Despite the battle Paul faces, a battle he’s had to fight once already, I find that spending time with him feels productive. With Gerry I felt so powerless, we were at the whim of every doctor’s decision, following appointments, schedules and treatments to a T, not knowing enough about it ourselves to be able to make clear decisions or take different options. I felt powerless. Now, while I’m obviously still powerless against Paul’s tumour, at least I feel that I can do something for him. We have a goal and we’re getting somewhere. Perhaps this is how Gerry felt while writing the letters for me. While everything else was uncertain, or out of his control, he had this one thing under control. At the same time I was fighting for him to live, he was making preparations for after his death. I wonder when that began, what moment he submitted to the knowledge, or did it begin as a ‘just in case’ as it did with Paul.
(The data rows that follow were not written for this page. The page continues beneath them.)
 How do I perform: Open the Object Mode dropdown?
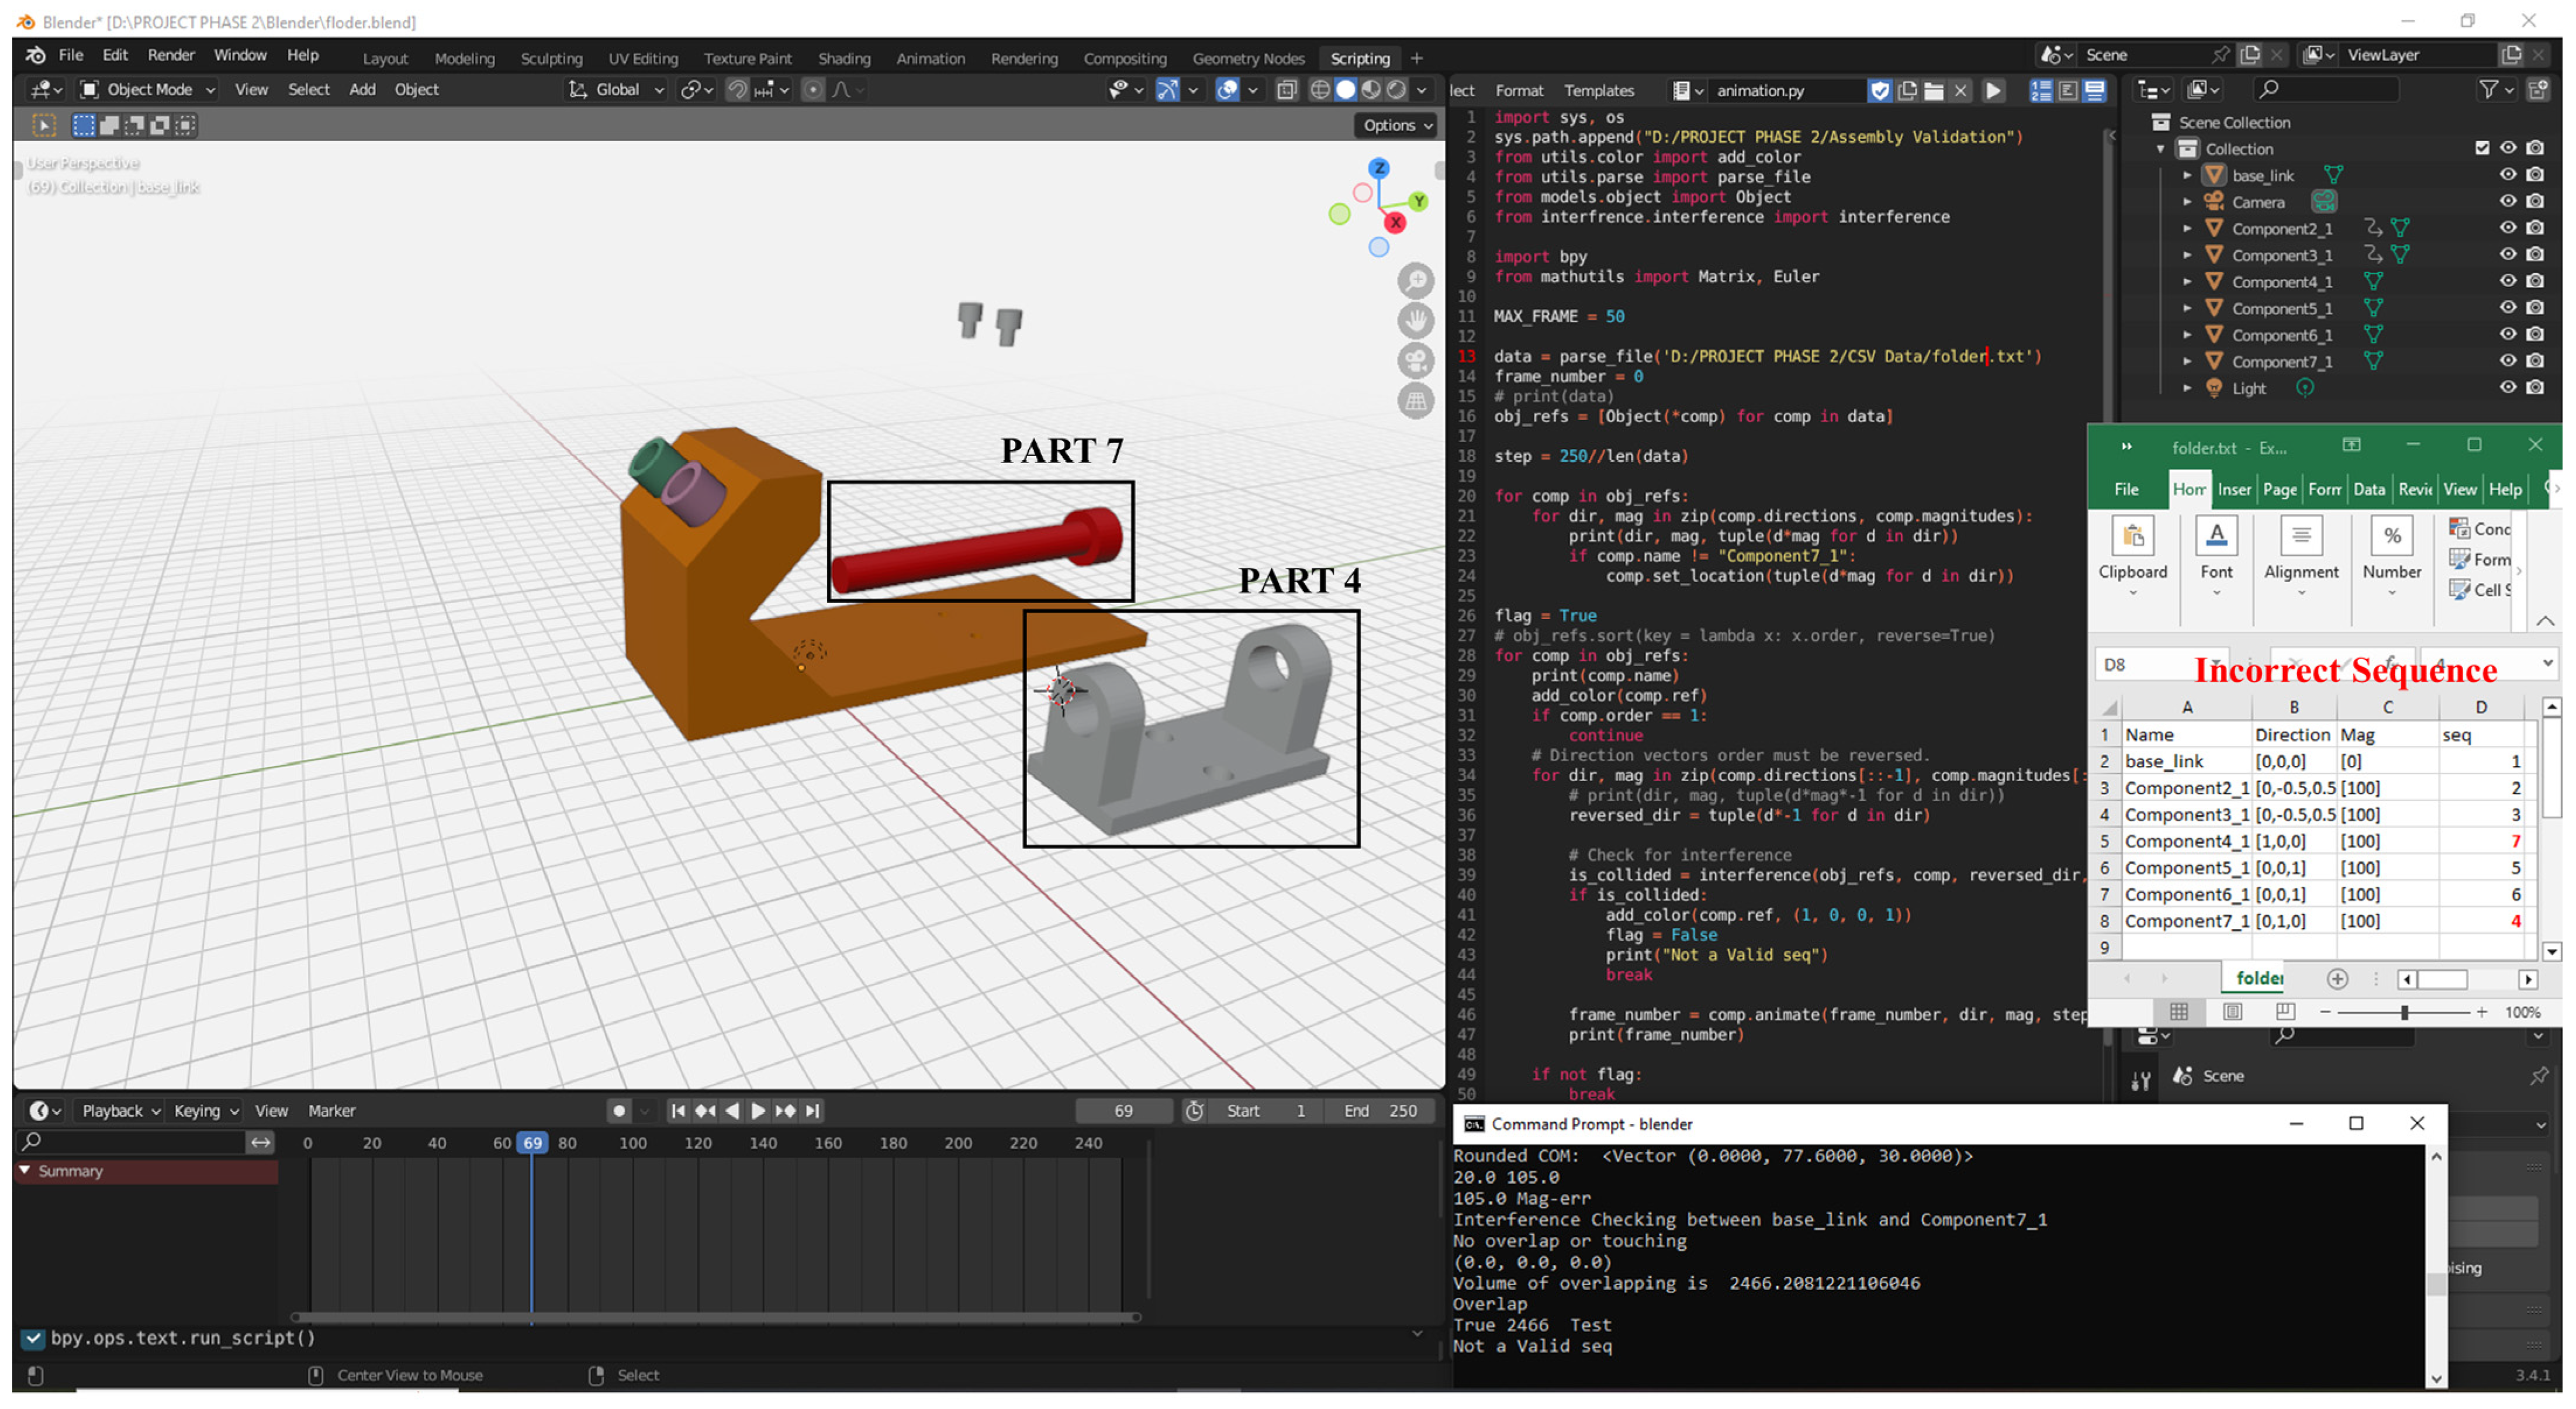[x=148, y=90]
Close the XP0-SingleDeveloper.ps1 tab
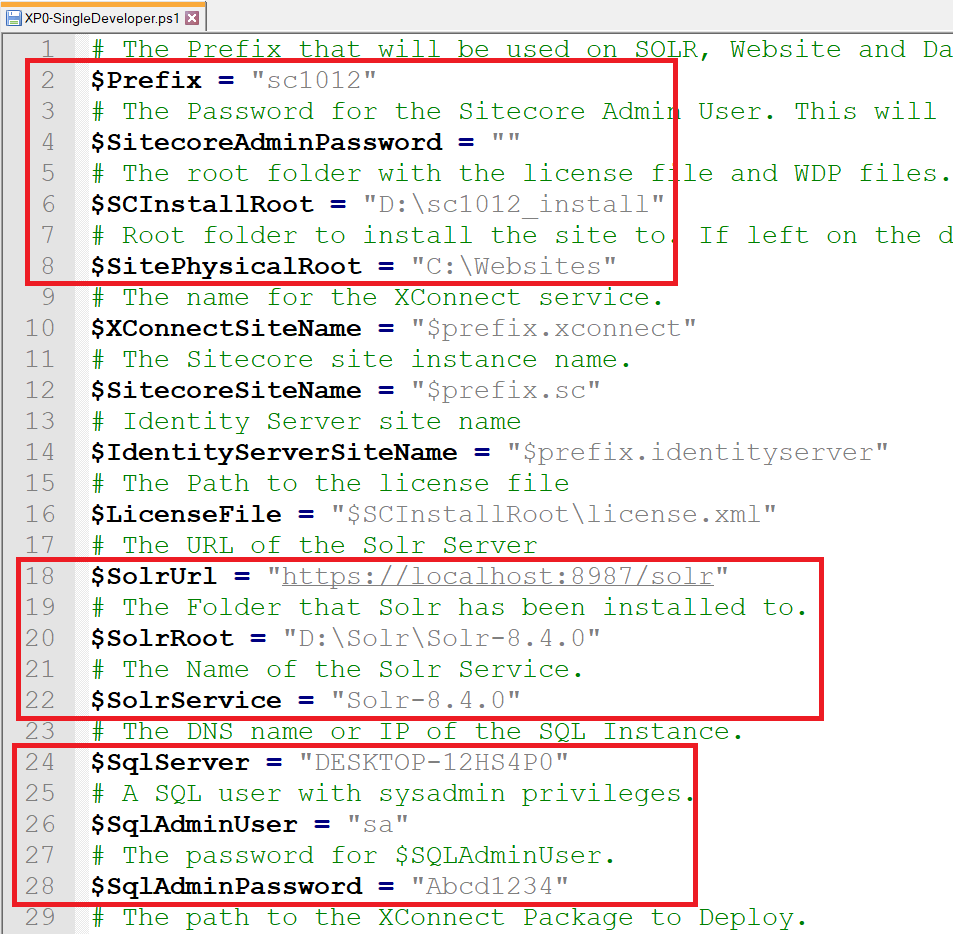Image resolution: width=953 pixels, height=934 pixels. (x=192, y=18)
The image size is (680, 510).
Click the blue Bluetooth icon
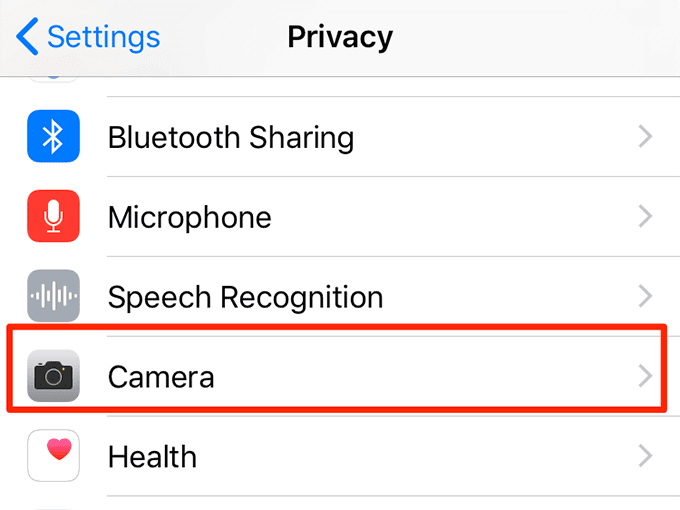point(53,137)
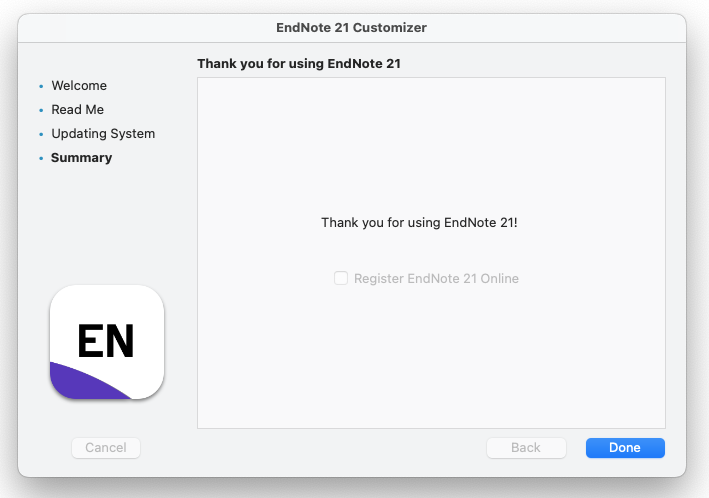This screenshot has height=498, width=709.
Task: Go to the Updating System step
Action: click(103, 133)
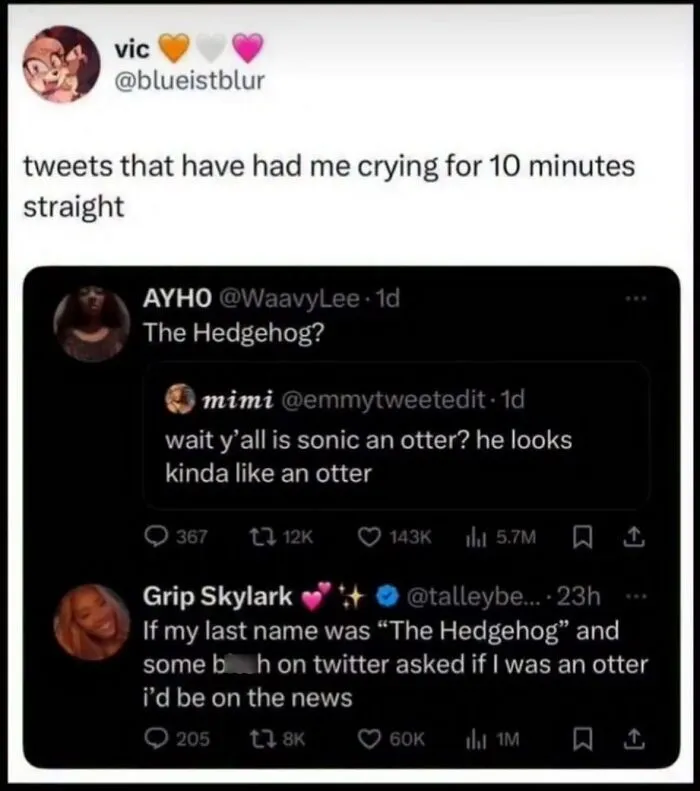Open the @WaavyLee profile link
The height and width of the screenshot is (791, 700).
tap(289, 299)
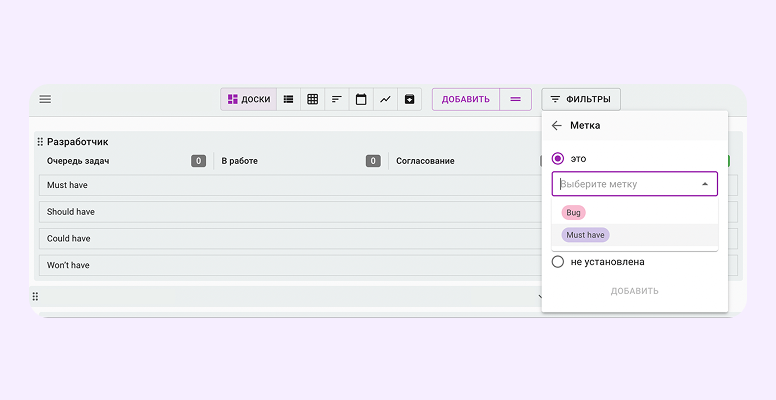
Task: Switch to table grid view
Action: click(312, 99)
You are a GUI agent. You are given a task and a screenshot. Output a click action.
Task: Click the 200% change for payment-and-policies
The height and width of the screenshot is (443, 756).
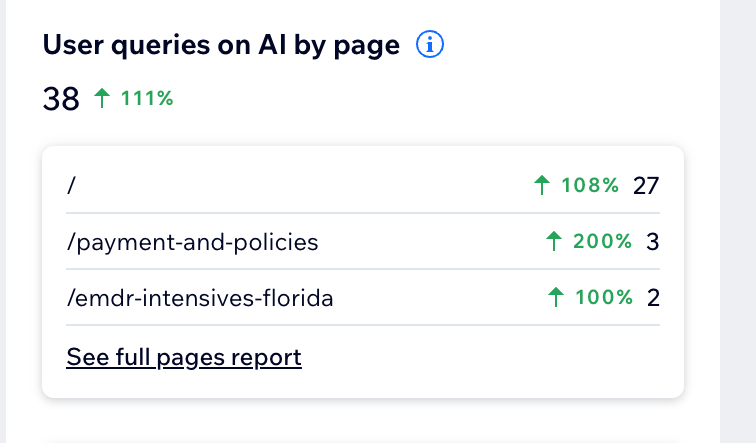click(x=602, y=241)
Spending time with Paul is the ideal remedy to the personal web of confusion I find myself in, because I’m able to discuss these thoughts with him. He wants to know, he wants to hear. The club need me, they want me, and when I tell them stories about Gerry and rehash memories of his letters, I don’t need to check myself mid-sentence, I don’t have to apologise or stop myself as I do with family and friends if I feel I’m going on, or trapped in a time warp, or moving backwards. The club want to hear about Gerry and the letters, they want to hear about my life with Gerry, they want to hear about how I miss him and of how I remember him. And as they listen, perhaps in their minds they replace him with their own image, and me with their loved ones, envisioning what it will all be like when they’re gone. It’s my safe place to discuss him, it’s my place to bring him alive again.
I can quite happily immerse myself in this world.